Oltre all’aspetto sociale, poi, ce n’è anche uno molto più pratico e immediato: quello economico. “Durante la terapia – prosegue Giuliana – devi fare un sacco di controlli, continue analisi del sangue per valutare se il corpo ce la fa a tollerare tutti gli antibiotici, e questi sono servizi che si pagano. Oggi sono in remissione, mi porto dietro un grosso danno polmonare e sono perennemente sotto controllo: esami del sangue, spirometria, visite pneumologiche, riabilitazione respiratoria e, al minimo dubbio, magari anche una TAC. Anche qui, tutto di tasca propria! Io sono fortunata a non aver lasciato il lavoro e a potermi permettere questi controlli, ma tanti non possono, e tutto perché questa malattia non è ancora stata inserita nella lista delle malattie rare esenti. Puoi avere una qualche agevolazione solo se ti fanno una diagnosi di bronchite cronica in aggiunta alla malattia. A complicare le cose, poi, c'è anche la difficoltà ad ottenere alcuni farmaci, perché sono obsoleti e praticamente non si usano più”. Insomma, la NTM-LD colpisce il fisico, la vita sociale, può privare della capacità di lavorare e, al tempo stesso, richiede molte spese: è davvero una nemica terribile.
Fortunatamente, un nuovo farmaco, specifico per questa malattia, è stato appena autorizzato negli Stati Uniti ed è in corso di approvazione in altri Paesi, tra cui l'Europa: secondo i risultati delle sperimentazioni dovrebbe ridurre di molto la durata della terapia e le possibilità di successo, ma ancora non è disponibile per i pazienti. “Fin quando non ci sarà una terapia efficace – conclude Giuliana – non ci sarà diagnosi, perché i medici non vogliono fare diagnosi e poi tenersi una zavorra di paziente che sarà in terapia per due anni, con decine di controlli e nemmeno la certezza che possa guarire.
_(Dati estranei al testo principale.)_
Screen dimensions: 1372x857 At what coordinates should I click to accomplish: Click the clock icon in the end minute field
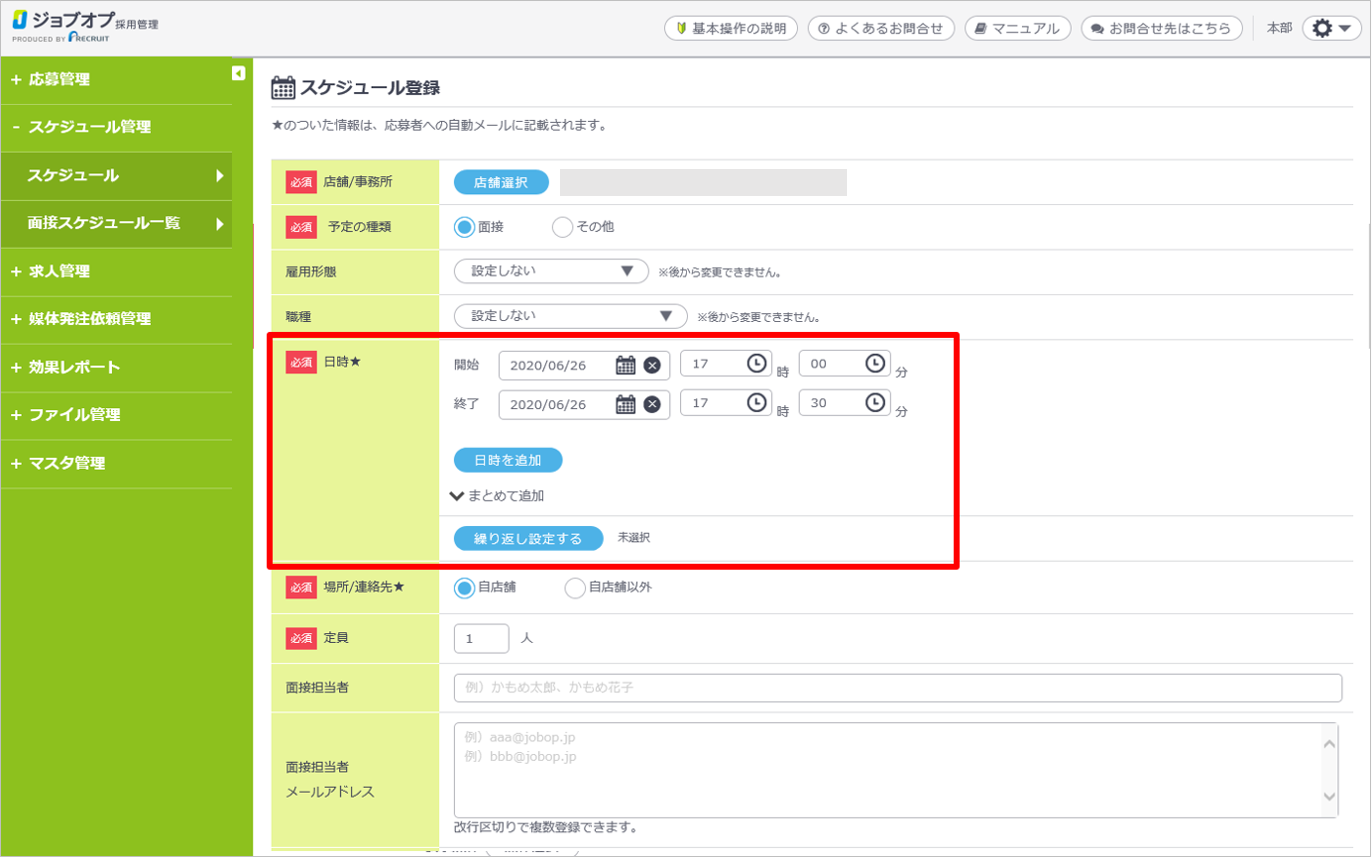click(x=875, y=402)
È brutto da dire, ma oggi è proprio questa la situazione”.
Antonella, la sorella di Giuliana, che le è stata vicina durante tutto questo difficile periodo, ha deciso di dover fare qualcosa per le persone colpite da NTM-LD e, perciò, ha appena fondato una specifica associazione: si chiama si chiama AMANTUM, Associazione Malati NTM, e ha sede a Milano. La vocazione di AMANTUM è di raccogliere adesioni in tutta Italia, non solo tra pazienti, ma anche tra amici e familiari. Chiunque voglia contribuire a far conoscere e a combattere questa patologia è benvenuto. Per contattare l’associazione – il cui sito web sarà pronto a breve – è possibile scrivere ad Antonella, all'indirizzo e-mail Questo indirizzo email è protetto dagli spambots. È necessario abilitare JavaScript per vederlo..
“Spero – conclude Giuliana – che altri pazienti come me vogliano emergere dall’ombra, o magari che vogliano farlo i familiari, perché occorre che non ci vergogniamo, che superiamo le naturali reticenze e che ci diamo da fare per far sentire la nostra voce, forte e chiara. Se sentono che ci siamo, e siamo molti, gli scienziati potranno orientare la ricerca spingendola a investire risorse per studiare una terapia migliore per noi e, nel contempo, le Istituzioni ci potranno aiutare, cominciando proprio dall’inserimento della malattia polmonare da micobatteri non tubercolari nei LEA”.